At Mattel, it’s a mad, mad world

Barbie gone mad: from left are the Joan Holloway, Roger Sterling, Don Draper and Betty Draper "Mad Men" dolls, designed by Robert Best.

Mattel announced last Wednesday the launch of four Barbie dolls based on characters from “Mad Men,” AMC‘s award-winning series about life at a Manhattan advertising agency in the 1960s.

The dolls are a boon for Mattel: the toy giant’s beleaguered stock hit a six-month high the day the news was announced, and has continued to climb steadily this week.
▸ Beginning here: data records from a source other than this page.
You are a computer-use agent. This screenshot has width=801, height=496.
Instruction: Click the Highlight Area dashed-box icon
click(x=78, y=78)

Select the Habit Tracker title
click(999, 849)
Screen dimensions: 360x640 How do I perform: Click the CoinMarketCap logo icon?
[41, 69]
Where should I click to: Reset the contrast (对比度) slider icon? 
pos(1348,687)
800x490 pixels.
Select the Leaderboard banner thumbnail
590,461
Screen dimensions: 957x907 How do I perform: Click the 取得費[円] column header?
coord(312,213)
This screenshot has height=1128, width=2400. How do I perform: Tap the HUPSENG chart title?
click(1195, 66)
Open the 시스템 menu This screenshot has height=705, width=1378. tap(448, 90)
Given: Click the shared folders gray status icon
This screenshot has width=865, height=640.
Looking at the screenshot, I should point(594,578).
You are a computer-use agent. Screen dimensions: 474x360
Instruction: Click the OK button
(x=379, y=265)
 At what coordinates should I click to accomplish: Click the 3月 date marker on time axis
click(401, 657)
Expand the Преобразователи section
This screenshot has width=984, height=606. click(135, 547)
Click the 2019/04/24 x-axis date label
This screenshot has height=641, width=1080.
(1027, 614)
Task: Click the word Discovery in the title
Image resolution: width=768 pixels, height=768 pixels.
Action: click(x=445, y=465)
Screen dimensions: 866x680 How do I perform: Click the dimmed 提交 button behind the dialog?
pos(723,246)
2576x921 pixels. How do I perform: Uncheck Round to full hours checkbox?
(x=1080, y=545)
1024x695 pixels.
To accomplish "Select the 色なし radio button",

The Barbies won’t hit shelves until July, but they’re already popping up on eBay (one sold for $70 in a recent auction, a few dollars shy of the $74.95 suggested retail price).

“Mad Men” fans across the blogosphere giddily welcomed news of the dolls, although some were concerned about the noticeably slimmer silhouette of Joan Holloway, the show’s hourglass-figured office manager (played by Christina Hendricks).

“How do the Betty and Joan dolls have the exact same body?” asked one user on AMC’s official Mad Men blog.  “FAIL, Mattel, this was your chance to make a Barbie who could walk upright (were she human).”

“It’s Barbie!” responded a user named Janeeyre. “Why would anyone expect realistically proportioned dolls?”

Others bemoaned the omission of a doll modeled after Peggy Olson (Elisabeth Moss), an ambitious copywriter and the only woman with her own office at the fictional Sterling Cooper ad agency.

“As the only upwardly mobile career gal on the show, it’s bizarre that they left Peggy out,” wrote one user on the AMC blog. “It suggests that they think the character (or Elizabeth Moss?) just isn’t gorgeous or glamorous enough to be a Barbie. What a slap in the face.”

Perhaps, but we shouldn’t be surprised that Peggy isn’t immortalized in polymer. After all, since when did Barbie typify the struggles of the working woman?